PHPaul
Well-known member
Equipment
B2650, Pronovost snow blower, Landpride rotary mower, Howard tiller, box blade
Some years back, I got REALLY tired of wimpy snowblowers that would bog down in anything other than a few inches of light fluffy stuff. A friend had an 8/24 blower with a blown up Briggs and Scrapiron on it that he just wanted gone.
I have a torch and a welder, so... I sprung for a 13 horse electric start Predator engine from Harbor Freight and commenced shade-tree engineering it onto the blower chassis. Not terribly complex, made a subframe to move the engine up and back so the pulleys lined up and moved the blower chute crank out a ways to clear the engine, whipped up a battery tray and mount.

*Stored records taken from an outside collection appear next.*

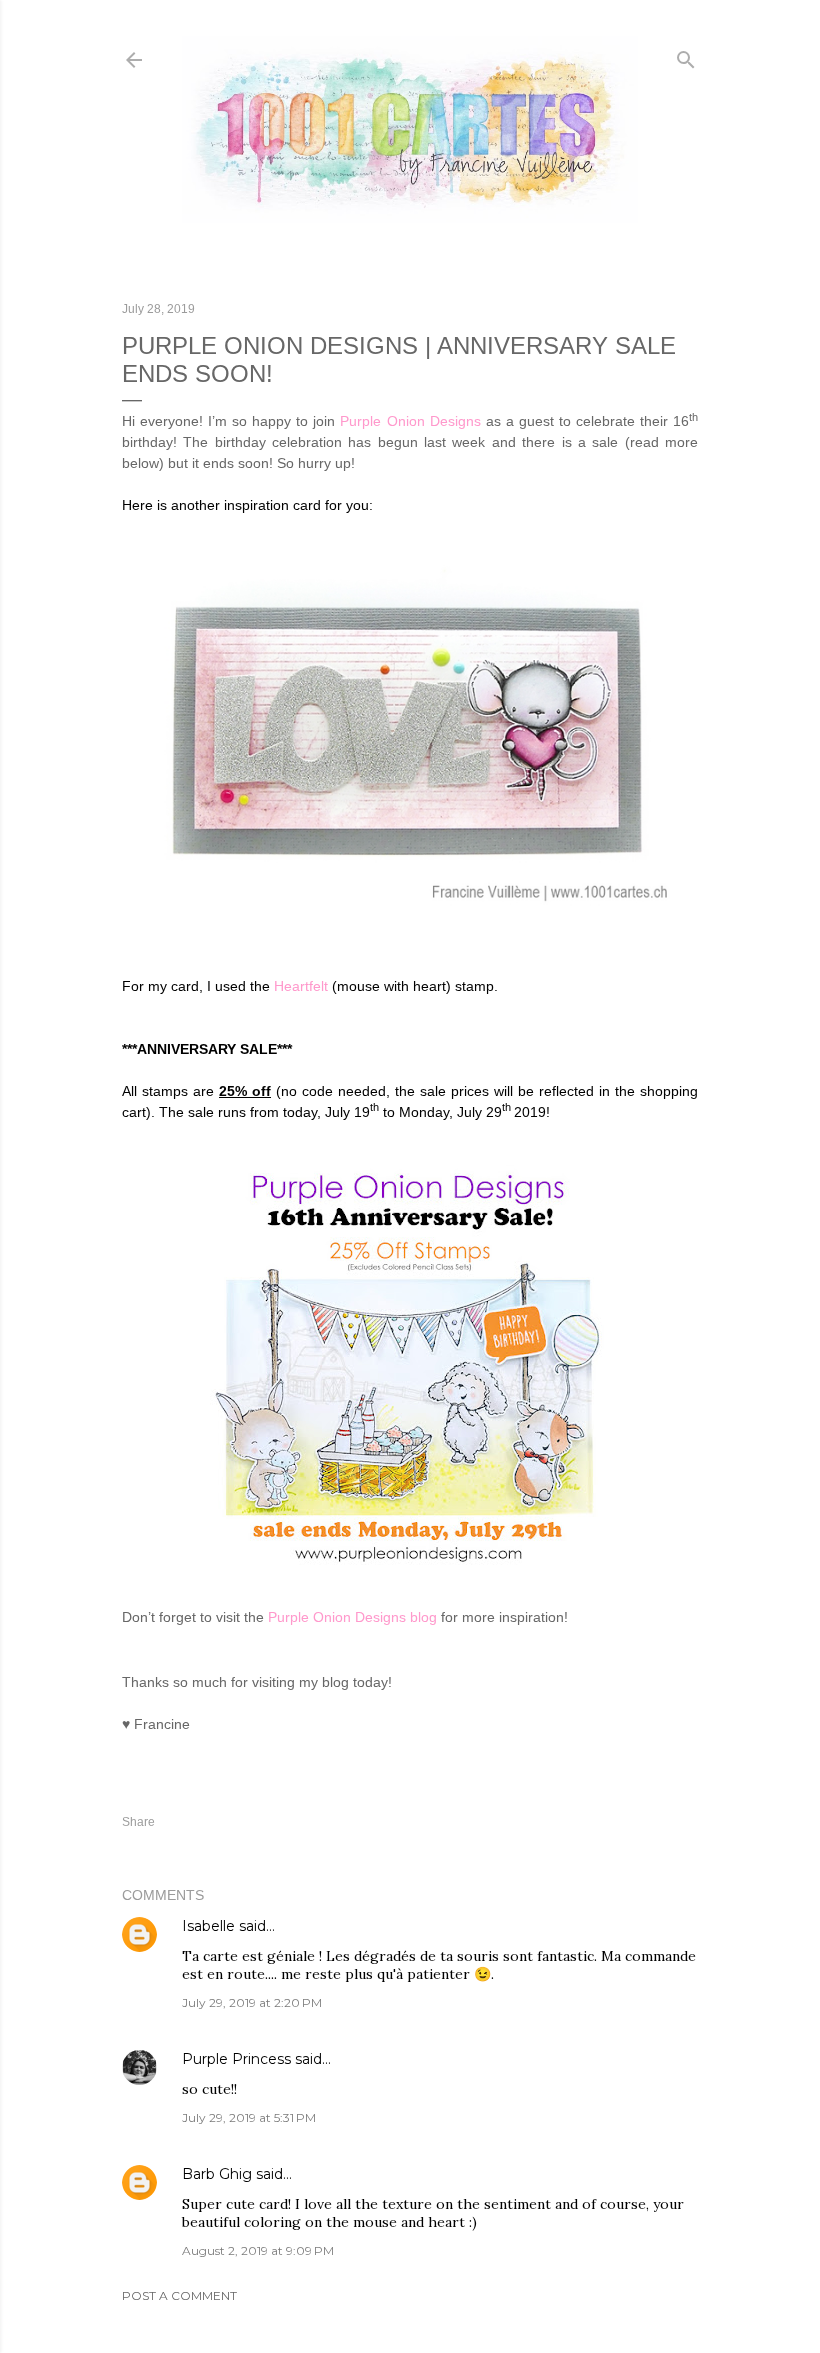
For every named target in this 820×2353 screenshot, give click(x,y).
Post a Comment (179, 2295)
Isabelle (208, 1926)
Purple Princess (236, 2059)
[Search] (686, 55)
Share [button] (138, 1822)
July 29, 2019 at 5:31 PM (249, 2117)
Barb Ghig (217, 2174)
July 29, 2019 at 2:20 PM (252, 2002)
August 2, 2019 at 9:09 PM (258, 2250)
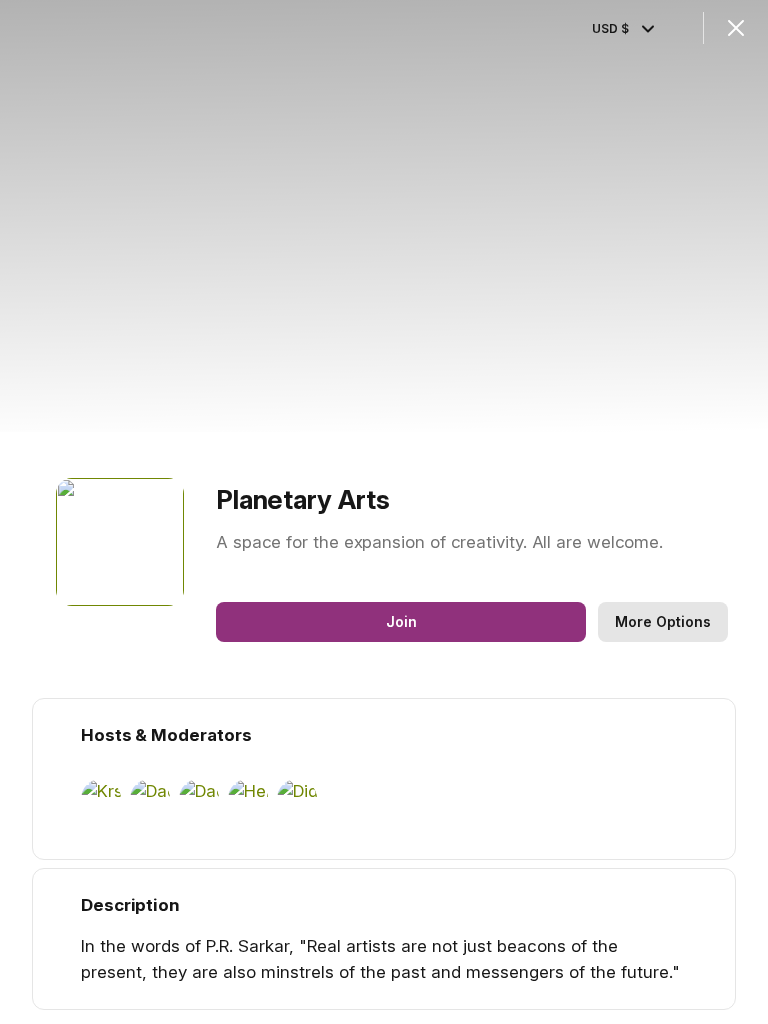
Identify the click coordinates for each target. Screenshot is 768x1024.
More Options (663, 621)
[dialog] (384, 512)
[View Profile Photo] (120, 542)
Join (401, 621)
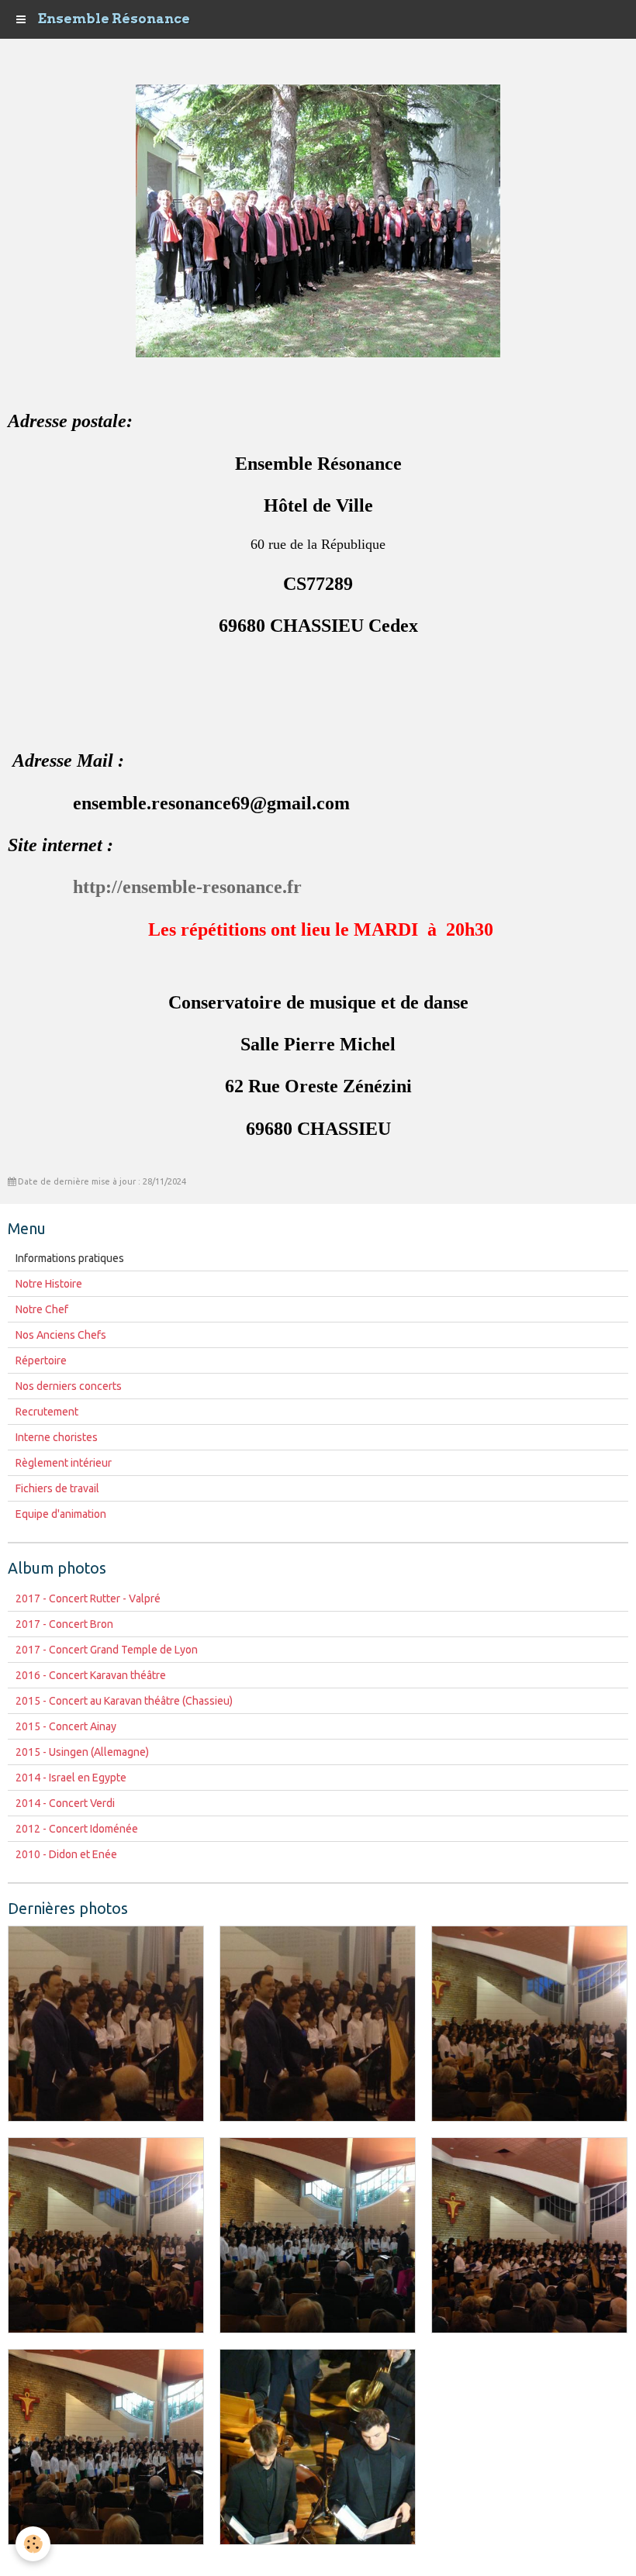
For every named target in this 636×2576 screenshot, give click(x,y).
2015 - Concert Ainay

It's a snowblowing Esso Bee and I've never managed to stop it. In fact, it rarely ever kicked the governor in. Of course once I had it built Glow Bull War Ming kicked in and we haven't had a Winter worth the name in 5 or 6 years.
I know for a fact it hasn't been used in at least two years and probably longer. We got 6 or 8 inches over the last couple of days, enough to put the big blower on the Cabota and clear out the driveway and in front of the garage. Rather than run the tractor across the back lawn for the path to the shop, I decided to dig the Binford 6000 out and see if it would start.
Hooked my pocket-sized jump pack onto it, turned on the (2+ year old) gas, choked it and hit the starter. It took maybe 30 seconds to kick over and another minute on half-choke and high idle to warm up and away we went.
Can't say that for ANY Briggs/Tecumseh I've ever owned, and darn few Hondas. The GX yes, the GC...well, it was a miracle if that POS started at all, much less easily. It got replaced with a Predator too (on my pressure washer).